Тайлер неумолимо приближался.
– Потому что в старших классах я была круглой дурой, – сказала Сидни.
– Нет, не была.
– Была.
– Не была.
– Добрый вечер, дамы. Вас еще не пора разнимать?
Сидни отпустила локоть сестры: она свое дело сделала.
– Привет, Тайлер.
– Клер, ваша прическа, – произнес Тайлер, и Клер безотчетно прикрыла волосы рукой.
На голове у нее был белый ободок, который принесла ей Эванель, и это, вопреки всем ее усилиям, придавало ей юный и невинный вид.
– Она очень красивая. Я видел сон… Во сне у вас была такая прическа. Простите, я понимаю, что все это звучит очень глупо, но иначе сказать никак не могу. – Он рассмеялся, потом потер ладони друг о друга. – Все в один голос твердят мне, что я должен попробовать знаменитое вино из жимолости, которое делают Уэверли. То ли это городская традиция, то ли все сговорились помочь Клер сделать так, чтобы я выбросил ее из головы.
– Что?!
– Сидни рассказала мне, зачем вы потчуете меня всей этой вкуснятиной.
Клер обернулась к Сидни, которая притворилась смущенной, но на деле ничуть не раскаивалась.
– Вино из жимолости помогает видеть в темноте, – сухо сказала Клер. – Хотите – пейте, хотите – нет. Можете расшибить лоб о дерево, когда стемнеет. Или споткнуться о какой-нибудь камень. Мне все равно.
Тайлер взял бумажный стаканчик и улыбнулся ей.

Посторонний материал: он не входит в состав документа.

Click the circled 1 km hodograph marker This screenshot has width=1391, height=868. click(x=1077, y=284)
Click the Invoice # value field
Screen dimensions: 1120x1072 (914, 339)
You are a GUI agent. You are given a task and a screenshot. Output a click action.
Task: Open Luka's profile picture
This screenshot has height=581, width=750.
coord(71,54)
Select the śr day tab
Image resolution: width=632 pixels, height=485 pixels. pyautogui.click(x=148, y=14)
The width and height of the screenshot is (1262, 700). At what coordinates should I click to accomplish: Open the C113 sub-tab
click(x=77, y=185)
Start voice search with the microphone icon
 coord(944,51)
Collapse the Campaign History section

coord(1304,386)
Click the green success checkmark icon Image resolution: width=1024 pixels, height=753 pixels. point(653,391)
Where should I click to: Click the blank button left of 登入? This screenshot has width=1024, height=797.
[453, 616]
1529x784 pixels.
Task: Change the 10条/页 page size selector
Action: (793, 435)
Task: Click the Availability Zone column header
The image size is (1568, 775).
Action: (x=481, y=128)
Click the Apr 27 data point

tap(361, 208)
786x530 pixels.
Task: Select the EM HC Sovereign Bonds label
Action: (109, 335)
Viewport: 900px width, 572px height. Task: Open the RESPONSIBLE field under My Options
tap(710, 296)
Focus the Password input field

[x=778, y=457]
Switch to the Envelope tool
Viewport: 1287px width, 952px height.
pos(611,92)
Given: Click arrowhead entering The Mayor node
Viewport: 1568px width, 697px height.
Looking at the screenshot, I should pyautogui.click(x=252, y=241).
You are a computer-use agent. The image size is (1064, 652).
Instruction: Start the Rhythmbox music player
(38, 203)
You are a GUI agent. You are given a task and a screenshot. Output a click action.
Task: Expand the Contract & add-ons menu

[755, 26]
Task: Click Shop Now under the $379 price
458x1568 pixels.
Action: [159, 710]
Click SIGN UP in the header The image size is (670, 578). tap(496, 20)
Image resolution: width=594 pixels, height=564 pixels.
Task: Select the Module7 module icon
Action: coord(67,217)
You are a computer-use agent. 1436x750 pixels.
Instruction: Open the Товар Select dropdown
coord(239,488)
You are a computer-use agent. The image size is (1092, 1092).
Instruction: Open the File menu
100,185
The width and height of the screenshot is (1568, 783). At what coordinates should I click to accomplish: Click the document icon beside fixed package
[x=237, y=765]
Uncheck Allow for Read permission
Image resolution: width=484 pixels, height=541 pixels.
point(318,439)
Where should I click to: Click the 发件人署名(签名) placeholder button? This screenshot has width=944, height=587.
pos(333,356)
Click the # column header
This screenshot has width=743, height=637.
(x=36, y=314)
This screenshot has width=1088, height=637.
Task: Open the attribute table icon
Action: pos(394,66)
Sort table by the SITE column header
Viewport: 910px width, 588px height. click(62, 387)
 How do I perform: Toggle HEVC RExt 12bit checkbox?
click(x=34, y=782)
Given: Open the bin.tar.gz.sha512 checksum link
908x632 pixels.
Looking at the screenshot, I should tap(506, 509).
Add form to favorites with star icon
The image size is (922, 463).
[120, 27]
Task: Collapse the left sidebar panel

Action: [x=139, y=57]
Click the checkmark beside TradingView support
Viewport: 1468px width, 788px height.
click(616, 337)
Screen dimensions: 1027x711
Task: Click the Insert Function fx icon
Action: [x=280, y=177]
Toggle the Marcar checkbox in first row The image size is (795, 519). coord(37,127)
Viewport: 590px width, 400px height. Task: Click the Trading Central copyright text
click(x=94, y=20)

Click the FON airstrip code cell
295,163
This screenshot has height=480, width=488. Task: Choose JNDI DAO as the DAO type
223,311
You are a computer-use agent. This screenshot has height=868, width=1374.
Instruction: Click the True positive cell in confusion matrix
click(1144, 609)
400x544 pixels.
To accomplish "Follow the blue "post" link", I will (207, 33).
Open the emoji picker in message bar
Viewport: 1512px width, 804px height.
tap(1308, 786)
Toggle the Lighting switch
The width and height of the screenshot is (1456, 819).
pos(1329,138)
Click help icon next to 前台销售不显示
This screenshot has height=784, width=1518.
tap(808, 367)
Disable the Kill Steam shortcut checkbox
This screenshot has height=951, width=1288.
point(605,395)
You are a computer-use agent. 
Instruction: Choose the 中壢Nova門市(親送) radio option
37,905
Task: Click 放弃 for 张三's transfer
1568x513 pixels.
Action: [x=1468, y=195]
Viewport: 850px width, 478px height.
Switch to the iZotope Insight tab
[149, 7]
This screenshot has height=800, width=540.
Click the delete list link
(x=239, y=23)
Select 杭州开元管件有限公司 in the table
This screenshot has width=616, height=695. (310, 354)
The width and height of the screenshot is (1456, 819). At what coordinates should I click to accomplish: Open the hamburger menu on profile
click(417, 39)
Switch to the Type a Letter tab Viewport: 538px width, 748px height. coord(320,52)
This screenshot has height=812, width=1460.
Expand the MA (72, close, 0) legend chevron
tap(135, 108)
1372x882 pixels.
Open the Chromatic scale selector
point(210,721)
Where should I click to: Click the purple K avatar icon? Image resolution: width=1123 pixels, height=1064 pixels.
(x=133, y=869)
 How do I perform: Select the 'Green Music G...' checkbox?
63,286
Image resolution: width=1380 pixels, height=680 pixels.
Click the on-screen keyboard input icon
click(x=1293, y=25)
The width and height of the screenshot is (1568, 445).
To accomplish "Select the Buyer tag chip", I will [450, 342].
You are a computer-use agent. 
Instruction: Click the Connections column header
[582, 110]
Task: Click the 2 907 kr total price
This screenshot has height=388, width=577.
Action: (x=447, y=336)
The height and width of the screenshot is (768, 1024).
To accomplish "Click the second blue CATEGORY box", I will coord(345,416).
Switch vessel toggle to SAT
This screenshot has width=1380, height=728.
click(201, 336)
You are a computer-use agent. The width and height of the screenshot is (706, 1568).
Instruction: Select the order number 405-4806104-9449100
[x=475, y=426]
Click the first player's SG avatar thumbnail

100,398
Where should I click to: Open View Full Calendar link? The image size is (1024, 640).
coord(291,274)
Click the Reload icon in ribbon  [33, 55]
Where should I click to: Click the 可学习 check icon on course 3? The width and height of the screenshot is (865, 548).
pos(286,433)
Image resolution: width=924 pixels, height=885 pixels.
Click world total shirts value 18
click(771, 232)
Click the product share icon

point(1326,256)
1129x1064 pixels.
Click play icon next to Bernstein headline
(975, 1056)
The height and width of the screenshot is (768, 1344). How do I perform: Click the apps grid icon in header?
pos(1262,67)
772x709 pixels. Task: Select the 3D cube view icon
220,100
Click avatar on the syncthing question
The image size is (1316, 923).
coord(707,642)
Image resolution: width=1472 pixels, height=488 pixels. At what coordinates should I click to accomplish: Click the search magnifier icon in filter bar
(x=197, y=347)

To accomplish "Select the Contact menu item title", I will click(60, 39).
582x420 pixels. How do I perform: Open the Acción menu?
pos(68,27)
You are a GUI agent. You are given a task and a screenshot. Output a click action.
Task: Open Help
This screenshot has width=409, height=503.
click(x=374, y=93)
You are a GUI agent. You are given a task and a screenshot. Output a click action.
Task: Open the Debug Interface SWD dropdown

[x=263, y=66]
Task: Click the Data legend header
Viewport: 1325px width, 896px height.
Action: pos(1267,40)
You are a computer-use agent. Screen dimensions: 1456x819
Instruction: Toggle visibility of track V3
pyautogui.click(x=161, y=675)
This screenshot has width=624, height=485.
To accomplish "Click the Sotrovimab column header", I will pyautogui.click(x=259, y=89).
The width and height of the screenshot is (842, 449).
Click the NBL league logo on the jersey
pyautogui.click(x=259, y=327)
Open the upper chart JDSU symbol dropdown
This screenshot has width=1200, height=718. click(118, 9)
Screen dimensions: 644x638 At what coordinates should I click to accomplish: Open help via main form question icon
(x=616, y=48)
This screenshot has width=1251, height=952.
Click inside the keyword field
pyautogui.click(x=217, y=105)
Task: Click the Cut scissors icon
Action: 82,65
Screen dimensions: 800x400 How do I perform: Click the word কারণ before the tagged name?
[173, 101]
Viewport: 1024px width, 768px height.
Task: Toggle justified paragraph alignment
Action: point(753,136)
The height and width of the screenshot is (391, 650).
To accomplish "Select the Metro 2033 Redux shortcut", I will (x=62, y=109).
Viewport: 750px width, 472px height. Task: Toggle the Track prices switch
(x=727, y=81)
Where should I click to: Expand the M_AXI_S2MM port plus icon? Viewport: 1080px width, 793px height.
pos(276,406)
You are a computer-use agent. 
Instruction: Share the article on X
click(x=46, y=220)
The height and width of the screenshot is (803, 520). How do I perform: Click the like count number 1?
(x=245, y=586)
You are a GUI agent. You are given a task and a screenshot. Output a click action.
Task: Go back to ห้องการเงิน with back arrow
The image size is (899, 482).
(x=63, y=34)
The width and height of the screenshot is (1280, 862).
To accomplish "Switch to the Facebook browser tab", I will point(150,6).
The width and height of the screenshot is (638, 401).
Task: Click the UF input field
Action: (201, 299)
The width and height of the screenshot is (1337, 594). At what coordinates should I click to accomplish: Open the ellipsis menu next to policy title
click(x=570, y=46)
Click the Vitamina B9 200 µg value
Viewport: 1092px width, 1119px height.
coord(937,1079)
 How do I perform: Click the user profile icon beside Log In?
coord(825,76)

– Значит, я смогу видеть в темноте вас.
– Я пока что не делаю разных видов вина для разных препятствий.
Тайлер выпил вино, не сводя с нее глаз. Сидни молча улыбалась. Все происходящее напоминало ей танец, в котором лишь один из танцоров знал движения.
Когда Тайлер отошел, Клер накинулась на сестру.
– Ты ему рассказала?!
– Почему это так тебя удивляет? Могла бы и догадаться. Я – личность предсказуемая.
– А вот и нет.
– А вот и да.
– Ой, шла бы ты лучше с кем-нибудь пообщалась, вместо того чтобы строить из себя всемогущую Уэверли, – буркнула Клер, тряхнув головой.
Но губы ее против воли дрогнули в предчувствии улыбки; между сестрами зарождалось что-то новое, какая-то неизведанная близость.
И это было здорово.
Генри Хопкинс до сих пор помнил тот день, когда завязалась их дружба с Сидни Уэверли. Сидни одиноко сидела под «паутинкой» для лазания на переменке. Он никогда не понимал, отчего другие ребята не хотят с ней играть, но сам следовал их примеру, ведь так делали все. Но в тот день у нее был такой печальный вид, что он подошел к ней и начал забираться по перекладинам у нее над головой. Вообще-то, он не собирался с ней заговаривать, просто подумал, может, ей будет не так грустно, если кто-нибудь окажется рядом. Она какое-то время смотрела на него, а потом вдруг спросила:
– Генри, ты помнишь свою маму?
Он тогда рассмеялся.
– Конечно помню. Я видел ее только сегодня утром. А ты свою разве не помнишь?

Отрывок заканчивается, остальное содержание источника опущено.